Eine qualifizierte Debatte zum Wachstum gab es bisher leider weder in den Ausarbeitungen der Verwaltungen, noch des neuen OB´s, der dies explizit zu seinem Thema erklärt hat, noch in den politischen Debatten im Stadtrat. Vor allem fällt am meisten auf, dass der Bürger dabei überhaupt keine Rolle mehr spielt. Wachstum wird eben jetzt beschlossen und Punkt. Mensch, ist das einfach. Das muss einem doch gesagt werden. Ironie aus!

Zum Glück werden die Tage langsam wieder länger und dadurch wird es auch heller, hoffentlich auch in den scheinbar noch zu erleuchtenden Köpfen einiger Verantwortungsträger in Jena. Zeichnet sich dabei jetzt dann doch schon Panik ab? Immerhin haben wir fast 5000 Stundenten in den letzten Jahren verloren. Gerne werden solche Zahlen immer mal aufgehübscht dargestellt, aber Statistik lügt nun mal nicht. Im Rahmen einer aktualisierten Schwarmstadtstudie wird es wohl auch nicht mehr lange dauern, bis uns Erfurt überholen wird. Den größten Sprung nach vorne hat Erfurt schon mal hingelegt.
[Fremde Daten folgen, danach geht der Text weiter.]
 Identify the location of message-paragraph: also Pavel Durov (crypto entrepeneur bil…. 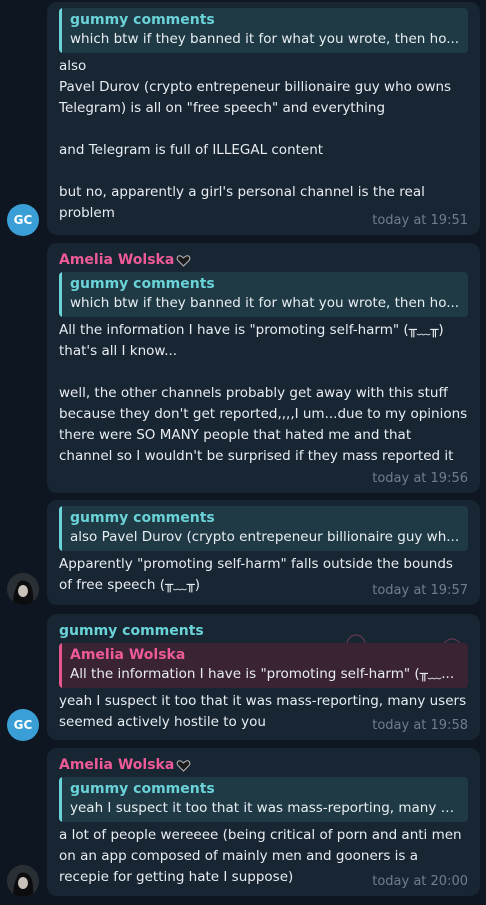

Eine Ursachenforschung findet in Jena nicht statt. Und eine Debatte, wie dies wieder zu ändern wäre, auch nicht. Ich glaube nicht, dass auch nur einer in Jena glücklich darüber ist, so viele junge Leute verloren zu haben. Was kommt denn dann noch? Die Alten aus dem Umland und aus Deutschland, denn Jena ist ja eigentlich noch immer eine schöne Stadt und hat eine schöne Region anzubieten. Natur eben, pur….Noch stopfen wir die Lücken mit Familien (nennt man heute Fachkräfte), die Wohnungsmietpreise steigen aber weiter und auch das macht sich immer stärker bemerkbar im Weggang vor allem junger Familien. Jena will also sichtlich keine Universitätsstadt mehr sein. Anders kann man sich das nicht erklären. Wo soll dann aber das Wachstum herkommen, wenn die “Jungen” die Stadt verlassen?

Sollte aber Denken und Handeln für die Zukunft Jenas nicht bedeuten, endlich wieder auch über Zukunft nachzudenken und dementsprechend zu handeln? 2019 wird ein Wahljahr und ich hoffe sehnlichst, dass vielleicht doch einmal mehr kluge junge Leute dann in die Politik gehen, um ihre Zukunft mitzugestalten. Ich finde mich ja schon fast selber zu alt dafür. Und die Alten sollten auch bitte Platz machen für die Jungen. Wenn wir es nicht schaffen, die jungen Menschen wieder stärker für Politik und Demokratie zu interessieren und vor allem ihnen auch die Möglichkeit einräumen, mitzumachen, wird das hier nichts mehr mit Jena.

Und wenn die Parteien und auch die Verwaltung nicht endlich verstehen, wie wichtig die Zivilgesellschaft im Rahmen demokratischer Prozesse ist, wird es der parlamentarischen Demokratie regelrecht an den Hals gehen. Demokratie sind eben nicht nur die Wahlen, sondern vor allem alles dazwischen. Also Jugend – empört Euch!